FIFA president Gianni Infantino is pushing to revamp the Club World Cup, boosting it from seven clubs to 24 in a four-year format. At the moment it is played every year.
He also hopes to launch a biennial league tournament for nations, the Global Nations League.
Infantino says he has an offer of $25 billion over 12 years for the two competitions from a group of investors, which the Financial Times has identified as SoftBank from Japan and the governments of China and Saudi Arabia.
That is allowing FIFA to dangle enormous amounts of cash in front of the biggest clubs.
For the club competition alone the consortium “guarantees minimum revenues of $12 billion for the four editions from 2021 to 2033”, according to a document provided to AFP that FIFA presented to seven big European clubs including European Champions Real Madrid, Spanish champions Barcelona and German champions Bayern Munich.
FIFA chief Gianni Infantino meets Saudi crown prince and sports authority chief @Turki_alalshikh during a visit to Jeddah. The kingdom is reportedly backing proposal for $25 billion new football tournaments pic.twitter.com/xU7dIXNdMf
— Ahmed Al Omran (@ahmed) May 25, 2018
The document states that 12 of the 24 teams in the competition would be European, four or five from South America, two each from the rest of the Americas, Asia, and Africa, leaving Oceania to battle for the last place with a South American team.
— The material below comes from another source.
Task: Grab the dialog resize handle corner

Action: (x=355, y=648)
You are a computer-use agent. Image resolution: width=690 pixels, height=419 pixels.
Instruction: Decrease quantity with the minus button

The winners of the four previous Champions Leagues would be guaranteed places and the European participants could make between $50 million and $80 million each.
Barcelona’s board of directors has already said the tournament would be “exciting, dynamic, inclusive and prestigious”, adding that it would “create a global platform for clubs to contribute to the growth of their brands.”
Emilio Butragueno, Real Madrid’s head of public relations, told his club’s TV station: “We think that for fans it could be a very interesting competition.”